Task description: Please copy, exactly as they appear below, the lines from the one containing "ARIAT (19, 449)" through the one containing "Details [tab] (109, 1115)".

Excerpted records:
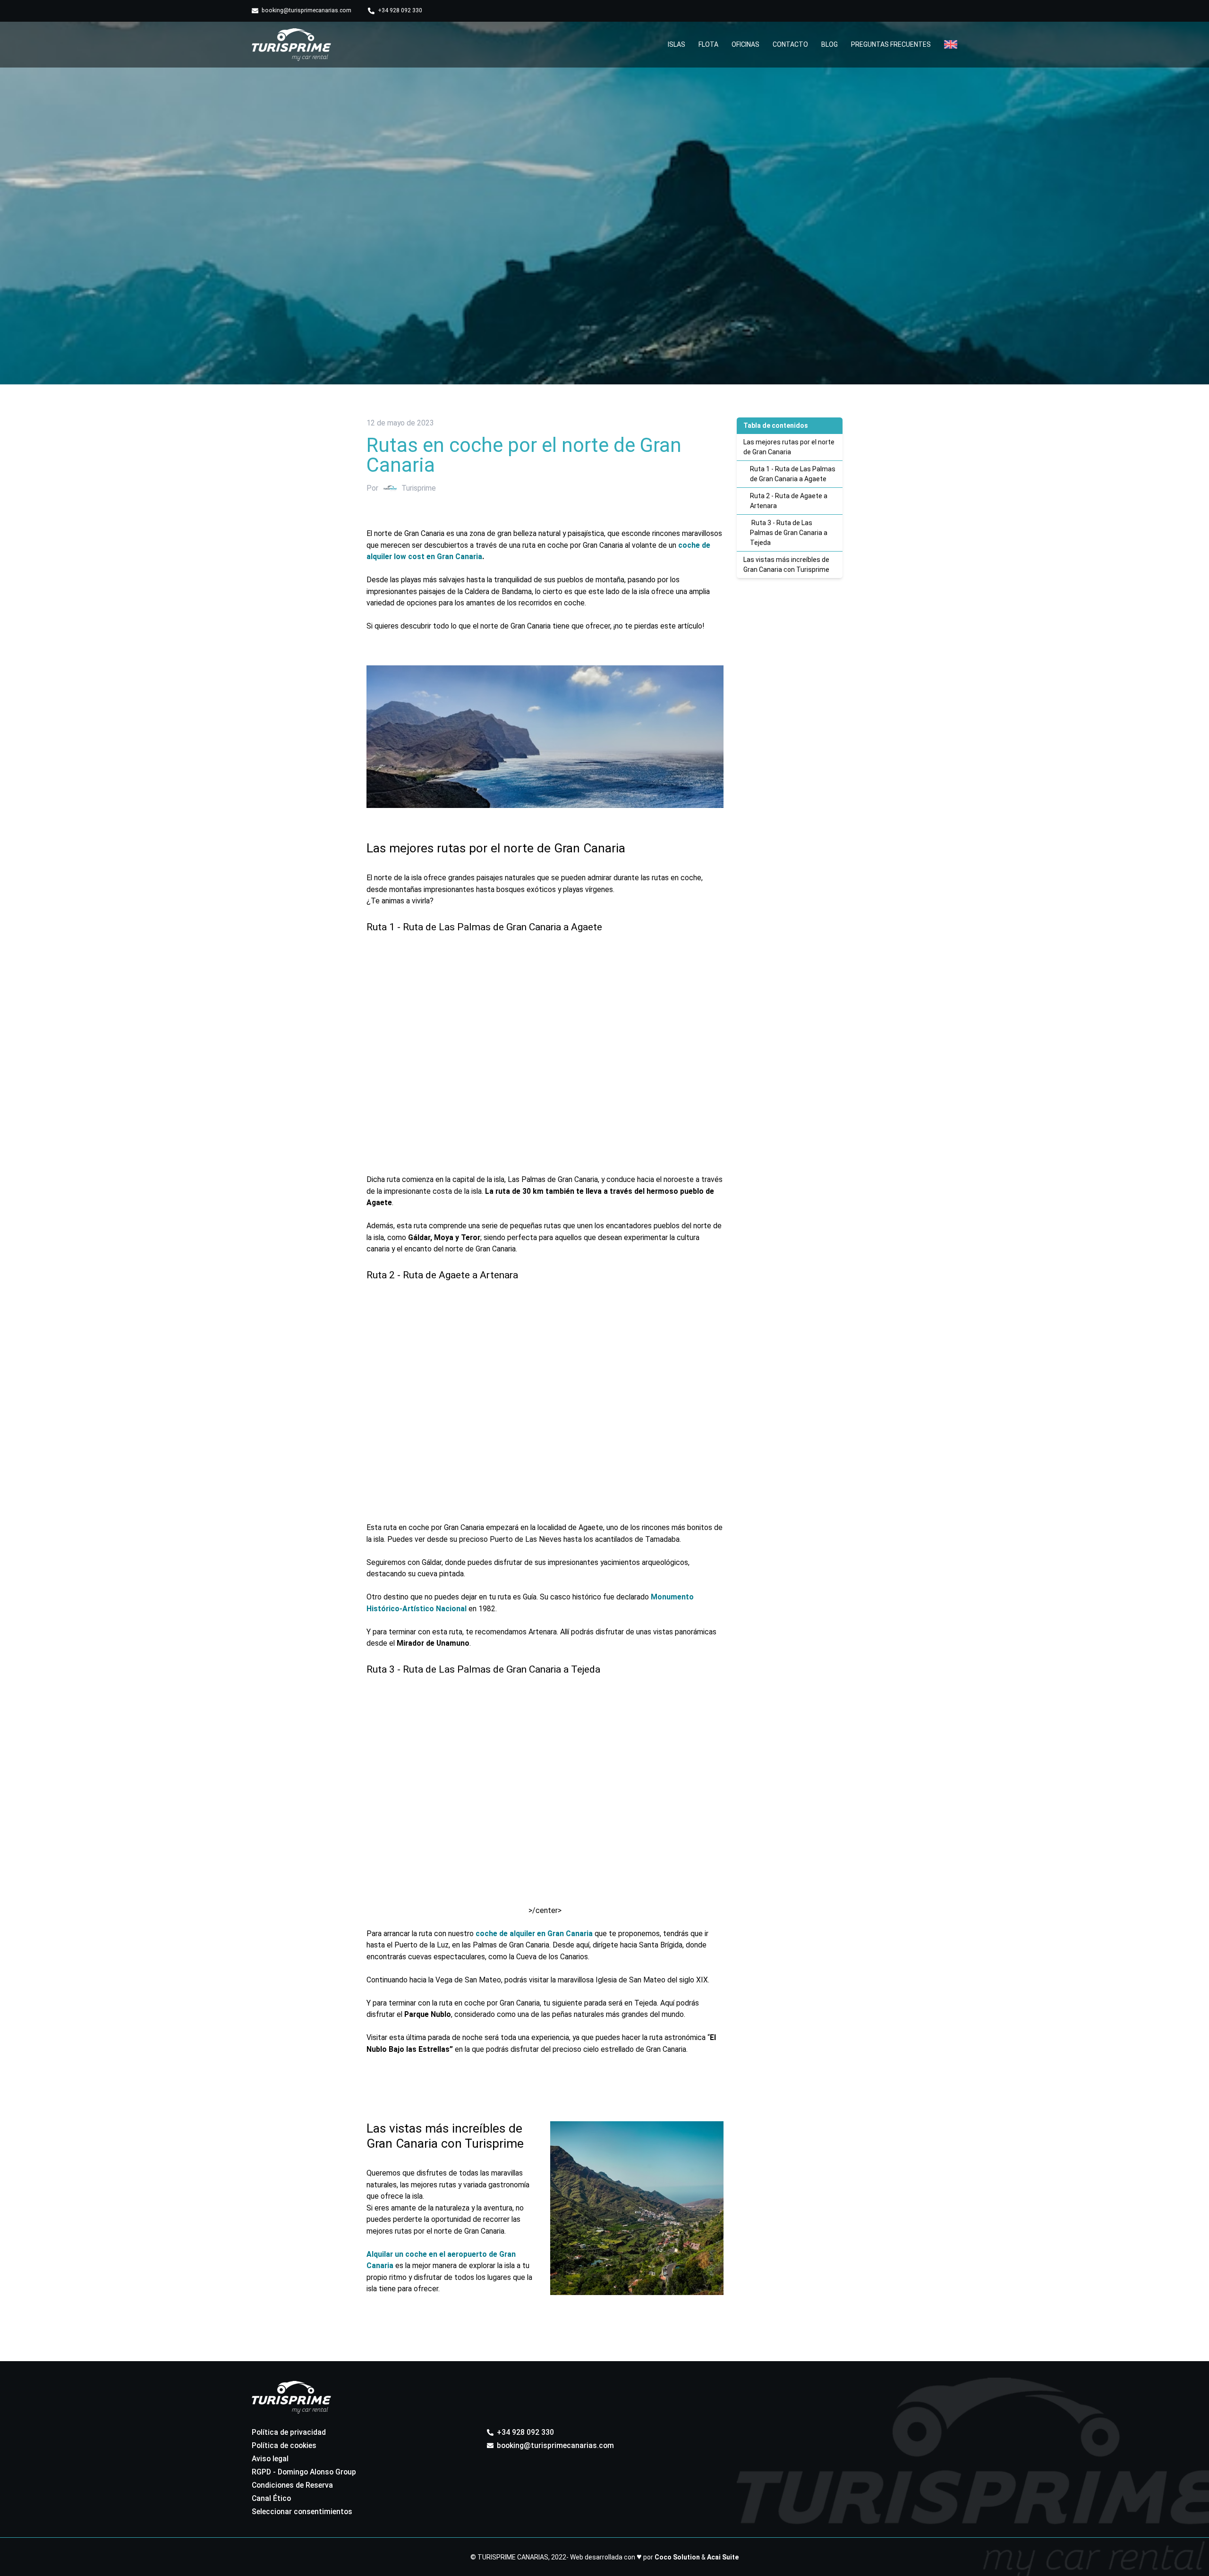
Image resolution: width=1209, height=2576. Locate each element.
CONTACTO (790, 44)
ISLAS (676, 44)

--

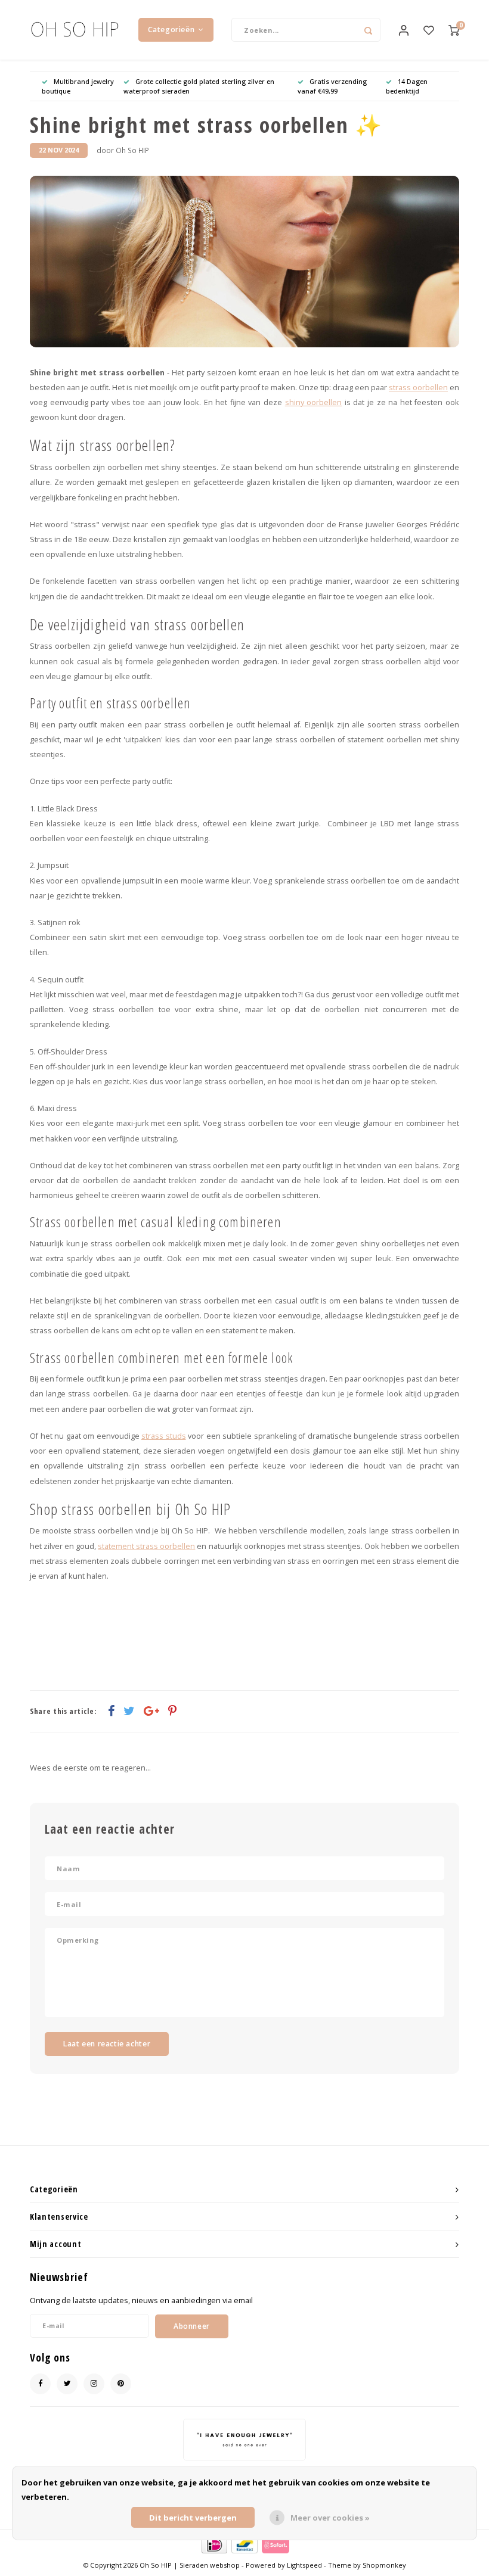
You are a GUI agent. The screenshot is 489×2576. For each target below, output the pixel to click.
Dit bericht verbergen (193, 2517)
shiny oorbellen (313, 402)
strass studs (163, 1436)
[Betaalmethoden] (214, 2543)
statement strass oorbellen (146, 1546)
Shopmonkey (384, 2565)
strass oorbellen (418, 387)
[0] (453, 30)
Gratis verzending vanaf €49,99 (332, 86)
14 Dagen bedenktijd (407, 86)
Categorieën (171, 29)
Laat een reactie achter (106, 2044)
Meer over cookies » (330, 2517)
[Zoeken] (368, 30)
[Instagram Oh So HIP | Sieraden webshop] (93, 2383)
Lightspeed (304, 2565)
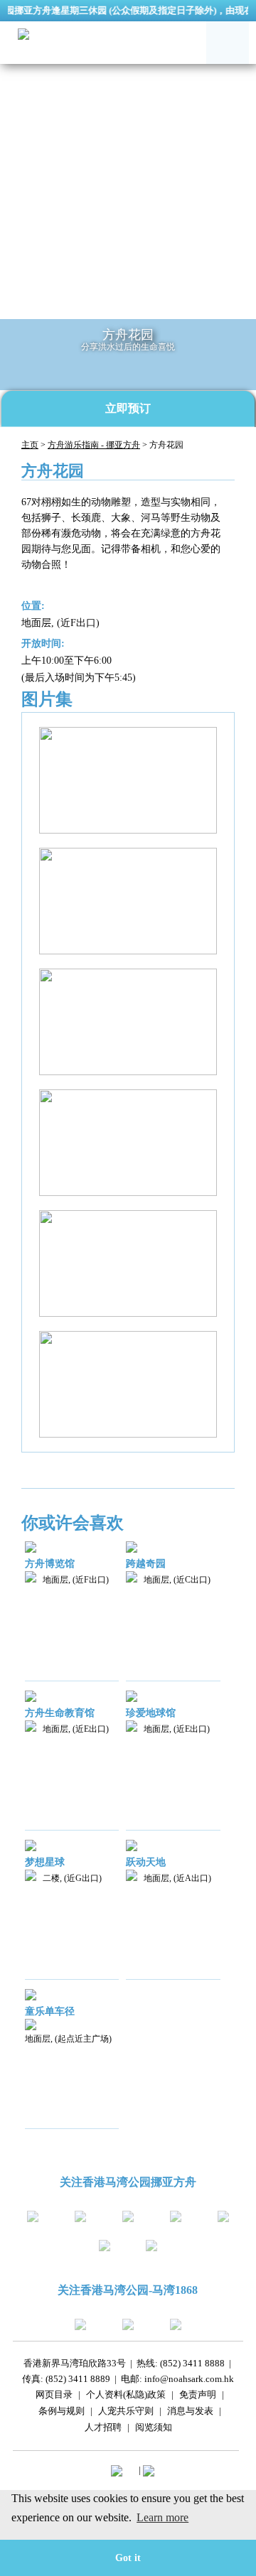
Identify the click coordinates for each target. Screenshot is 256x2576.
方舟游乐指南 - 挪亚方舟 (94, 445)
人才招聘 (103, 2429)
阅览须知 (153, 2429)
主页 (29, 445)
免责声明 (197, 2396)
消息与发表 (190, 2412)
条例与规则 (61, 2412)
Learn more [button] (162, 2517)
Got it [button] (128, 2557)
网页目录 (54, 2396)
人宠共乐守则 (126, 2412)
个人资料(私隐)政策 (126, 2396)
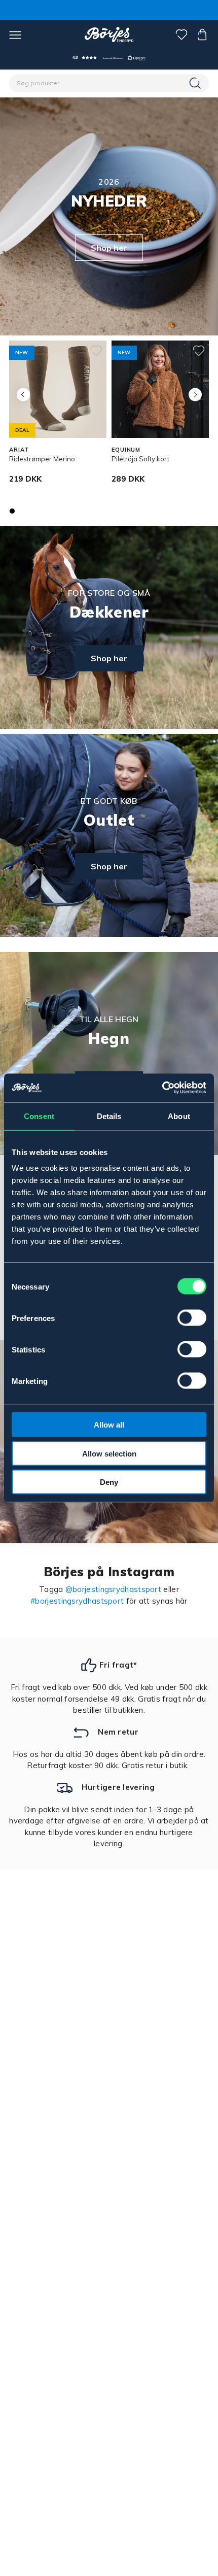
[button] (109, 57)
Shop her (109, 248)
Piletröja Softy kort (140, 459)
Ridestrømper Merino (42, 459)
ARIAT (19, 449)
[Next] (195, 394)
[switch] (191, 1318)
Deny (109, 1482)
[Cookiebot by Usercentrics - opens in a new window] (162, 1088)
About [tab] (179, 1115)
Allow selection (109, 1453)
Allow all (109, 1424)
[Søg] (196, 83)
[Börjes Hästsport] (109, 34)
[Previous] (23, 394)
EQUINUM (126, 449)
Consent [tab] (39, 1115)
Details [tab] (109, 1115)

Response for this exercise:
ARIAT (19, 449)
[Next] (195, 394)
[switch] (191, 1318)
Deny (109, 1482)
[Cookiebot by Usercentrics - opens in a new window] (162, 1088)
About [tab] (179, 1115)
Allow selection (109, 1453)
Allow all (109, 1424)
[Søg] (196, 83)
[Börjes Hästsport] (109, 34)
[Previous] (23, 394)
EQUINUM (126, 449)
Consent [tab] (39, 1115)
Details [tab] (109, 1115)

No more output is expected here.